Ocuituco is a town in the Mexican state of Morelos and the municipal head for the Municipality of Ocuituco which includes the towns of Ocuituco, Huejotengo, Huecahuaxco, Huepalcalco, Metepec, and Ocoxaltepec, as well as a number of settlements with fewer than 300 inhabitants. The name comes from Nahuatl Okuiltoco and means Where there are weevils. It is one of the 36 municipalities of the state of Morelos. To the north of Ocuitico is México State, southeast is Zacualpan, east is Tetela del Volcán, and southwest is Yecapixtla.
It stands at , at 1,920 meters above sea level. It is considered one of the municipalities of the "Los altos de Morelos" (Morelos highlands).

==History==
During the epiclassic and early postclassic periods, Ocuituco was inhabited by Olmeca-Xicallancas. By the late postclassic, it was inhabited by Xochimilcas, contrasting with most of the rest of Morelos where the people were Tlahuica. Local products included wood and flowers. After being conquered by the Aztec Empire, Ocuituco became the capital of a strategic province. Ocuituco was subject to Xochimilco. In turn, Jumiltepec, Ecatzingo, Hueyapan, Itzlan (near modern Metepec) and Nepopoalco (near modern Tlalmimilulpan) were all subject to Ocuituco. Together they fought wars against Huejotzingo, Huaquechula and Atlixco, and Diego Durán claims that this was because the latter city-states wanted to steal a large jade idol. The province of Ocuituco also included Tlacotepec, Zacualpan, Temoac, Huazulco and Amayuca to the south.

After the Spanish Conquest, Hernan Cortés received the submission of the Cacique of Ocuituco. During the Colonial era, Ocuituco was one of the few towns subtracted from the Marquessate of the valley of Oaxaca and was commissioned to Fray Juan de Zumarraga in the year of 1548, as a means of financing the traveling expenses of the monks arriving from Spain. At a later time, the town of Jumiltepec was used for this purpose.

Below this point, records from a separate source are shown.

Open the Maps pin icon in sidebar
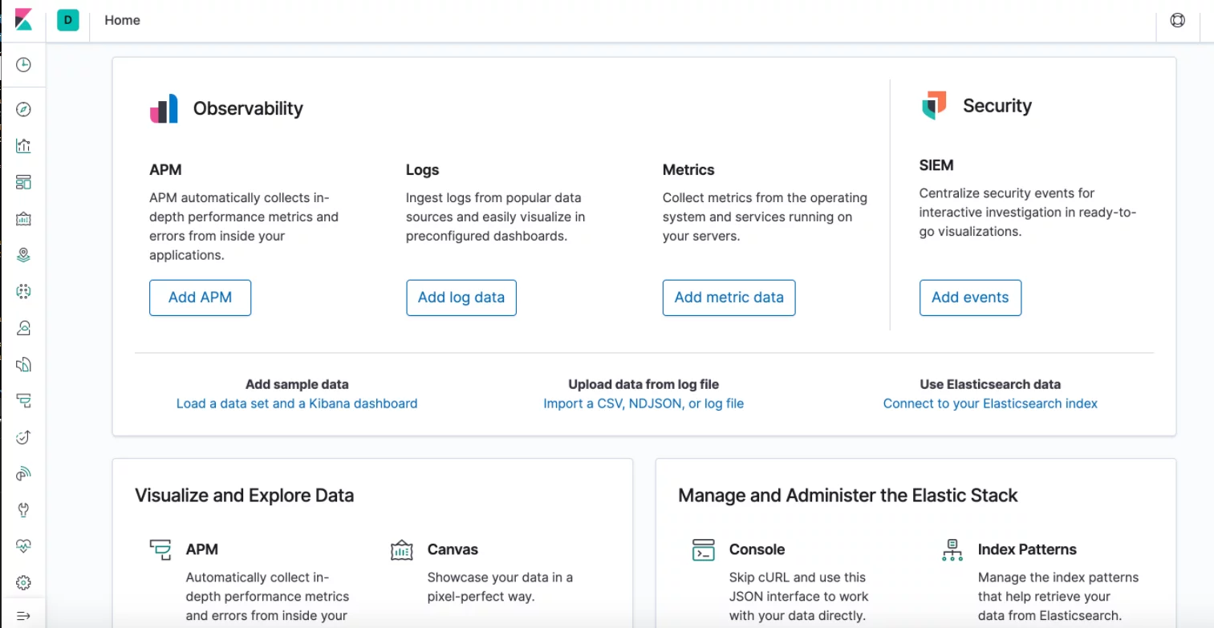 [x=23, y=255]
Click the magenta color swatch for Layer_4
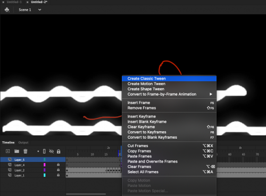Screen dimensions: 266x196 [x=45, y=165]

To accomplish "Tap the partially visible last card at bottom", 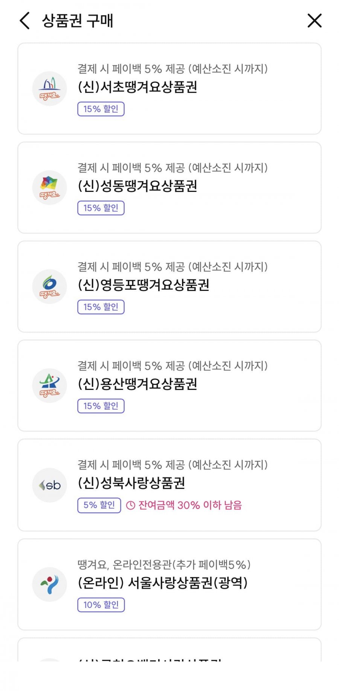I will [170, 650].
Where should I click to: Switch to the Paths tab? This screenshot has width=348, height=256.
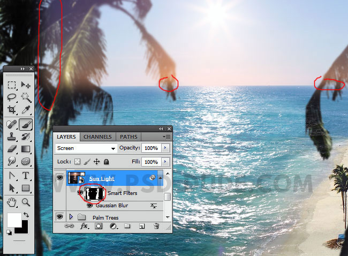point(128,137)
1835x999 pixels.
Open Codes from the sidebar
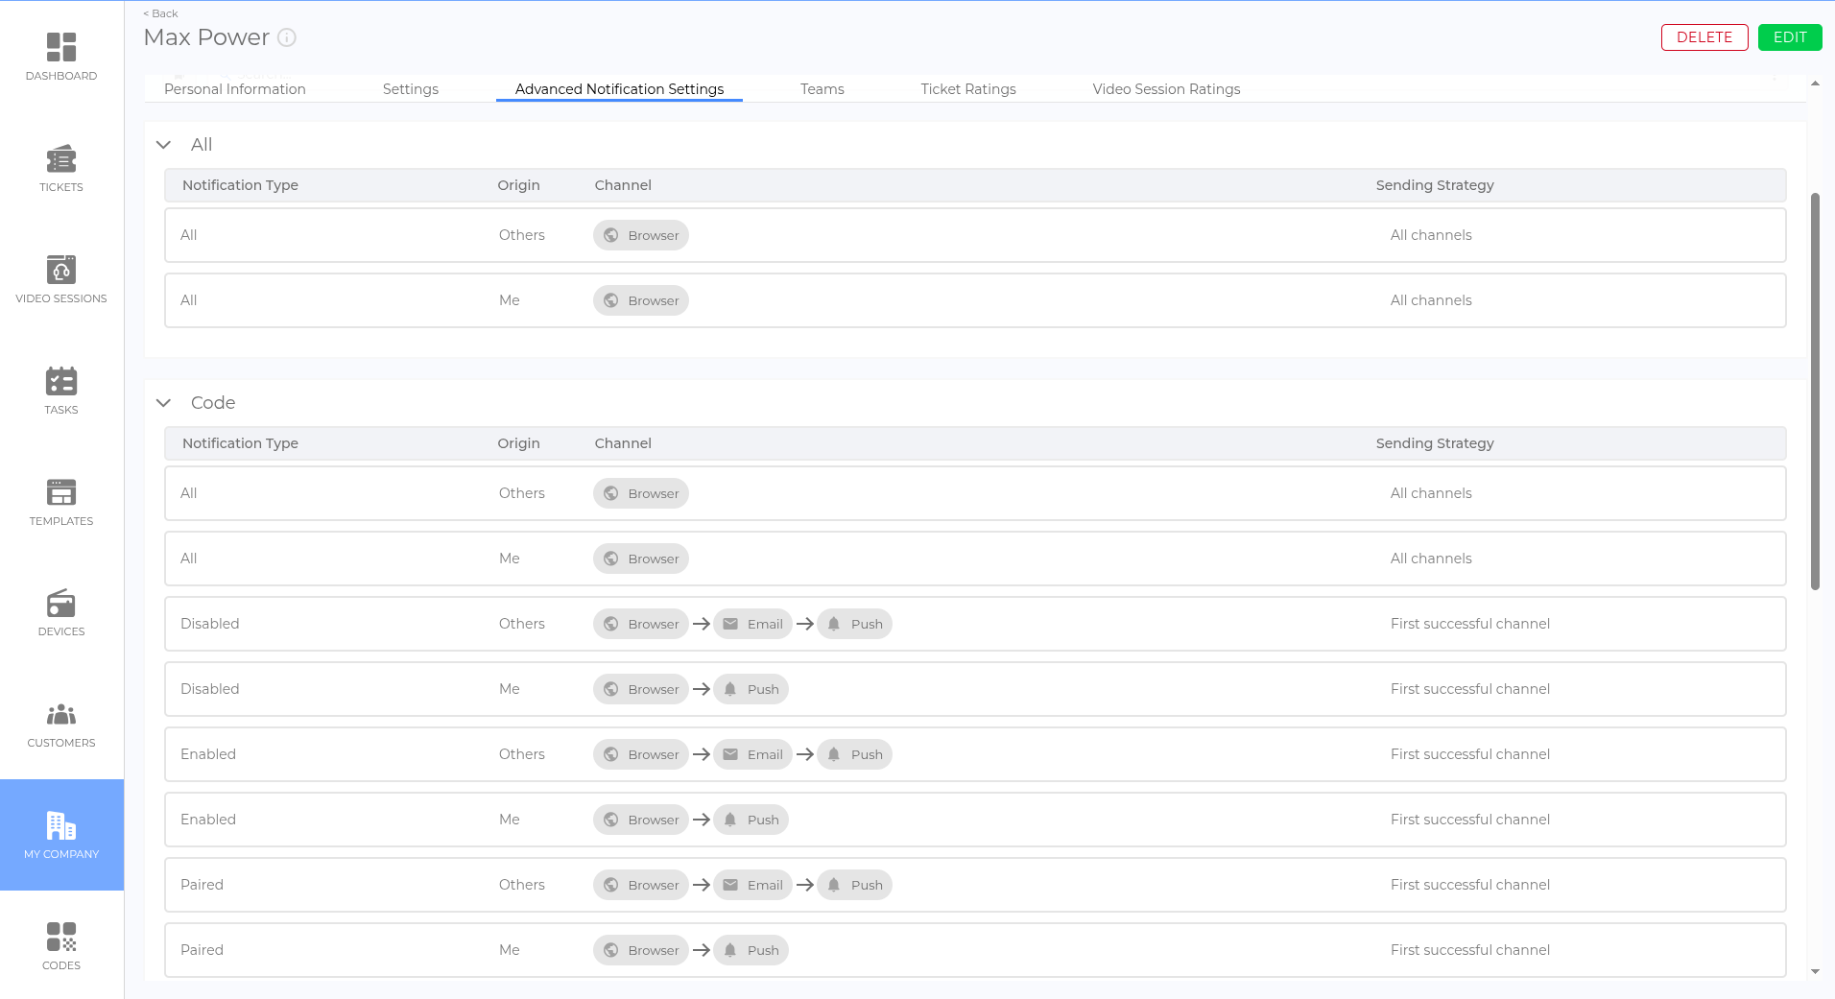(61, 946)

After the historical siege of Cuautla in 1812, José María Morelos y Pavón took to the town of Ocuituco to regroup his forces, and then to Chiautla, where he defeated the Spanish chief París.

Ocuituco was one of the most severely affected municipalities during the September 19, 2017 earthquake. 74 people died in Morelos including several in the Ocuituco. 529 homes were destroyed and another 511 were damaged in the municipality.

Juan Jesus Anzures Garcia of Ecologist Green Party of Mexico (PVEM) was elected Presidente Municipal (mayor) in the election of July 1, 2018. One of the biggest concerns is the high rate of crime and violence.

The state of Morelos reported 209 cases and 28 deaths due to the COVID-19 pandemic in Mexico as of April 27, 2020; six cases were reported in Ocuituco. Schools and many businesses were closed from mid March until June 1. On June 2, Ocuituco reported 15 confirmed cases and two deaths from the virus; the reopening of the state was pushed back until at least June 13. Ocuituco reported 34 cases, 28 recuperations, and five deaths from the virus as of August 31. Sixty-six cases were reported on December 27, 2020.

==Population==
The municipality reported 18,580 inhabitants in the year 2015 census. Fewer than 1% speak a native indigenous language.

==Geography==
Ocuitico has a semi-warm sub-humid climate, with rains starting in summer (From June to October), with medium humidity (75.16%).

Over 70% of the economy consists of agricultural activities, mainly for corn, peaches, and avocados.

==Communities==
Ocuituco is the municipal seat. It has 4,846 inhabitants and stands at 1,919 meters above sea level. There are three preschools, two elementary schools (grades 1−6), one middle school (grades 7−9), and one high school (grades 10−12). Sister city: Pharr, Texas

Ocoxaltepec has 1,338 inhabitants. Ocoxaltepec is located at 2352 meters above sea level. There is one preschool, one elementary school, and one middle school.